Because they wrongly assume the economy is a fixed pie, some of my friends on the left think it’s bad for there to be rich people. They actually think that must mean the rest of us have less income.
But that’s not true. At least it’s not accurate if we start with the assumption that wealth is earned honestly and not accumulated thanks to subsidies, bailouts, protectionism, and other forms of cronyism.
So if it’s good to have more honest rich people, what’s the recipe to make that happen?
Here is some of Frans’ accompanying analysis.
I calculated the relative number of billionaires by dividing the population of a country by the number of billionaires, to calculate the number of people per billionaire. So, the lower the number the greater the percentage of billionaires. …What is immediately clear, is that the three top performers in the table are Hong Kong, Switzerland and Singapore, all countries with exceptionally free markets and very low tax burdens. What that makes clear is, if a country is really serious about nurturing billionaires, free markets and low taxes are the way to go.

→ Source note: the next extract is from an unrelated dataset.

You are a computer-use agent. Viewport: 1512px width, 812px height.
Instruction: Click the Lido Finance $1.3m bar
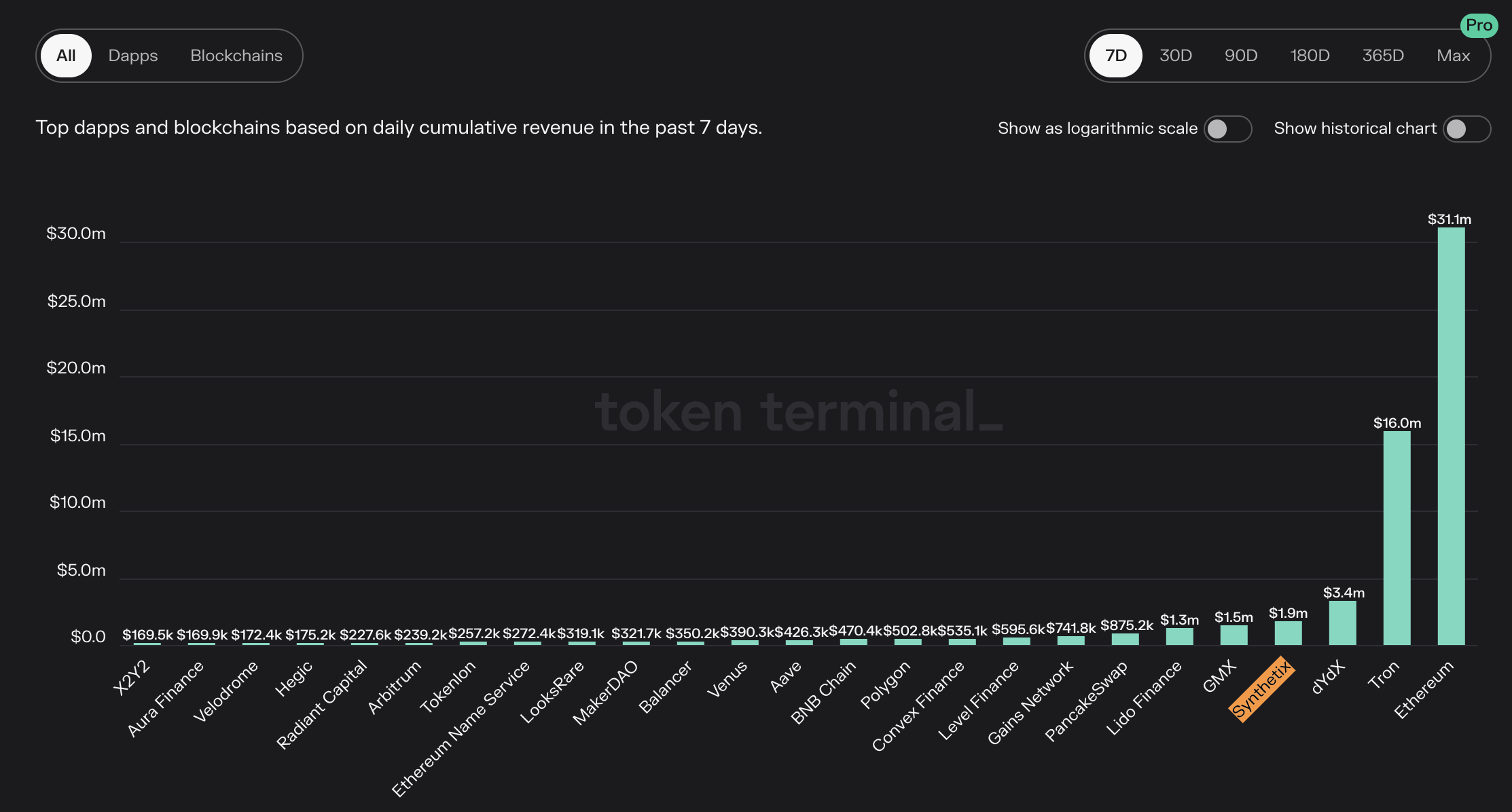click(1179, 637)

By the way, Frans focused on major countries.
If he included every jurisdiction, I very much suspect Monaco would be at the top of the list.
But it’s true that the numbers for those small place would distort the rankings, so it makes sense to remove them.
In his analysis, Frans also addresses the fact that Nordic nations do reasonably well and correctly attributes their success to the fact that they are very laissez-faire in areas other than fiscal policy.
What we also see, is that not all the Nordic countries are world-beaters in the billionaire stakes. The social democracy system (high taxes and spending on welfare benefits) has not worked to make Finland and Denmark top performers. …a fair question: Why do Sweden and Norway beat the US in the super-rich game? We now know that the high-equality welfare state of social democracy is not the reason. If that were so, it would have been fair to expect Finland and Denmark to beat the US too. And we would have expected all four these countries to have dynamic, high-growth economies – which they don’t. Having said that, it remains true that both Sweden and Norway are free markets in their own right. …The only criterion that identifies them as statist is size of government (tax, government spending, and so on). According to the other four criteria (trade policy, monetary policy, regulatory policy, and property rights and rule of law), these countries are very free. …What is more, until about 1950, Sweden and Norway had smaller governments than the UK, the US, Japan, Germany and France.
Now that we’ve looked at the policies associated with having more rich people, let’s look at the policies that are needed to retain them.
Bloomberg has a very interesting story on the migration of millionaires around the world.
The world’s wealthy are increasingly on the move. About 108,000 millionaires migrated across borders last year, a 14 percent increase from the prior year, and more than double the level in 2013, according to Johannesburg-based New World Wealth. Australia, U.S. and Canada are the top destinations, according to the research firm, while China and Russia are the biggest losers. …Wealth migration figures…can also be a key future indicator, said Andrew Amoils, head of research at New World Wealth. “It can be a sign of bad things to come as high-net-worth individuals are often the first people to leave — they have the means to leave unlike middle-class citizens,” he said. …Australia tops most “wish lists” for immigrants because of its perceived safety, no inheritance tax and strong business ties to China, Japan and South Korea.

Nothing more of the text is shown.